» WHAT THE EXERCISE ASKS
Summarize the essay on Asian American identity in three sentences.

» READING TEXT
§ §

The Asian American identity is a constant crisis for many and reconciling the relative privilege of one’s experience with the discrimination that is faced is a critical part of acceptance of oneself and identity.

What does it mean to be Asian American? I got the technical aspect down cold (an American of Asian descent), but I’ve spent 16 years struggling with the details. Must I be a straight-A student or speak my parents’ languages? Do I have to stay quiet in class and resign myself to one-dimensional background characters as my only role models? The answer is pretty clear: no.

It was kind of clear that the rest of the world disagreed, though. Despite the relatively Asian-heavy demographics of the Bay Area, I was still stereotyped, especially when I was younger. It wasn’t anything big, just a couple of microaggressions. I would get mixed up with the other Indian girls in my grade, my ethnic food was made fun of and I was expected to be great at school — the perfect model minority. The quiet, hard-working Asian.

It’s a classic Asian American crisis. Are you the stereotype? Have you filled into the model minority myth? Make no mistake; it is a myth. It’s the myth that defines the Asian American experience.

Let me give you some background. In the 1960s, Asian Americans entered the United States en masse and although there were barriers against them, they started to thrive. As a result, white America weaponized them as some kind of “model,” waving them in the face of other minorities, demanding “If they could do it, why can’t you?” Of course, the truth is a lot more complicated than just hard work.

Asian Americans don’t face the same discrimination as other minorities, particularly Black Americans. And the only people coming into the United States were people who could get the visas and those people were professionals: doctors, engineers, lawyers. Of course, they would be successful because they already were.

The truth is that I definitely follow some of these stereotypes. I like STEM, I care intensely about my grades, I have high standards for myself, I wear glasses and I don’t eat meat (nor do I plan on trying it).

But I’m not the perfect archetype either. I’m argumentative, nontraditional and nonreligious. Despite the stereotypes about quiet, rule-following Asians, I question authority — a lot more than any “good Indian American” should.

§ §

» EXCERPTED RECORDS

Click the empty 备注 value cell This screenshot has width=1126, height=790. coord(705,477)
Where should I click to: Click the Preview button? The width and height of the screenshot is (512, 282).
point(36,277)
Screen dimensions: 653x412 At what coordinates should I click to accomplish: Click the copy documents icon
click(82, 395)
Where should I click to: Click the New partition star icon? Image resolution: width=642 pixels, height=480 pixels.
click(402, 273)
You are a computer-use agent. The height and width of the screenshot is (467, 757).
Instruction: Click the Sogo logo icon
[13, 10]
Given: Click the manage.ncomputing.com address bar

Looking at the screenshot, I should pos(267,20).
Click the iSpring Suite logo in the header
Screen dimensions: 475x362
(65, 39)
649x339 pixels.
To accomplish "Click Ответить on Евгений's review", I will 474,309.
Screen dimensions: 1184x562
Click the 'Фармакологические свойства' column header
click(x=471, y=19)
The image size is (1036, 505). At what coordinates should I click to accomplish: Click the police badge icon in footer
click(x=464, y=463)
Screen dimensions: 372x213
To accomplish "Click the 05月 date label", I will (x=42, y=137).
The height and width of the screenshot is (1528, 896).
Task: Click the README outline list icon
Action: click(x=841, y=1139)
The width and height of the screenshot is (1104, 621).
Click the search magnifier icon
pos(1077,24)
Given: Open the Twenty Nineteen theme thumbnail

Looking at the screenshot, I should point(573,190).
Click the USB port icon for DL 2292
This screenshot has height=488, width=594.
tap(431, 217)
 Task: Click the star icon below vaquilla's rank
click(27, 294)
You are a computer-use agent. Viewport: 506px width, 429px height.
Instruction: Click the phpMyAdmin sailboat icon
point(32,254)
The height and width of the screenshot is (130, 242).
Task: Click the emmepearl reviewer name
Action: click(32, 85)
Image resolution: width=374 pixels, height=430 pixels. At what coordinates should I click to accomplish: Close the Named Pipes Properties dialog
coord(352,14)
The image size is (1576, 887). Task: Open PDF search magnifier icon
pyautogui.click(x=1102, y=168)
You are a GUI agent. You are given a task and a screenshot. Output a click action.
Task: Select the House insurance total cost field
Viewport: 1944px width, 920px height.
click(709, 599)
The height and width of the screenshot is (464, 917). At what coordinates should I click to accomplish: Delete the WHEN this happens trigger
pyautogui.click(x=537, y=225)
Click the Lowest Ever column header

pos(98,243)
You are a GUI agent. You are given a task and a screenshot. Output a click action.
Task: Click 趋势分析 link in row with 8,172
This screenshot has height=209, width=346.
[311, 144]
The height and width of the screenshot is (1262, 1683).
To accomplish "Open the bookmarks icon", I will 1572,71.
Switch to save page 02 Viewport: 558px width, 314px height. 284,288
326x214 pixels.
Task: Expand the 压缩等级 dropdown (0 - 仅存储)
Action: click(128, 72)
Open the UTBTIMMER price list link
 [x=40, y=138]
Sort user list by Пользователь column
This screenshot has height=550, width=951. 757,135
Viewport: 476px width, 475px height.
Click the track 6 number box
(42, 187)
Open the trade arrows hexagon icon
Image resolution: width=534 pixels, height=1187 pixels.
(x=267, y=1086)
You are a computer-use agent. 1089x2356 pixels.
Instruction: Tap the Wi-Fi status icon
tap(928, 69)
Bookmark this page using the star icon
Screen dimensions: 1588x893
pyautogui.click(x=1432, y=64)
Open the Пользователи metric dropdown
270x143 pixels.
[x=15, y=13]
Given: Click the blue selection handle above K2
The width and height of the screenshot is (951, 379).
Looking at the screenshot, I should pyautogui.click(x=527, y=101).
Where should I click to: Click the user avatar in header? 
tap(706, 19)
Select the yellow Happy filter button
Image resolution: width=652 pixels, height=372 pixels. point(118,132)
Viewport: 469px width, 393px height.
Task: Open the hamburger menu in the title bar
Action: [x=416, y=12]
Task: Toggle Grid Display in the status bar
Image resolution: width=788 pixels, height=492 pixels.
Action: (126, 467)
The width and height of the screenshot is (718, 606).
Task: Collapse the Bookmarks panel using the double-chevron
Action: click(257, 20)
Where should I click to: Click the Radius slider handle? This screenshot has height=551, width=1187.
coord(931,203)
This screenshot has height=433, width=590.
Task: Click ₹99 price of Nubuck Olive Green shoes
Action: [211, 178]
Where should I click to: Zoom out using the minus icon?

§ §

» RESULT
The writer, an Indian American, has spent 16 years struggling with what it means to be Asian American and was stereotyped as the quiet, hard-working model minority, even in the Bay Area. The essay calls the model minority idea a myth: white America used Asian Americans who arrived in the 1960s as a "model" against other minorities, though many who got visas were already successful professionals. The writer fits some stereotypes, such as liking STEM and caring about grades, but is also argumentative, nontraditional and nonreligious and questions authority.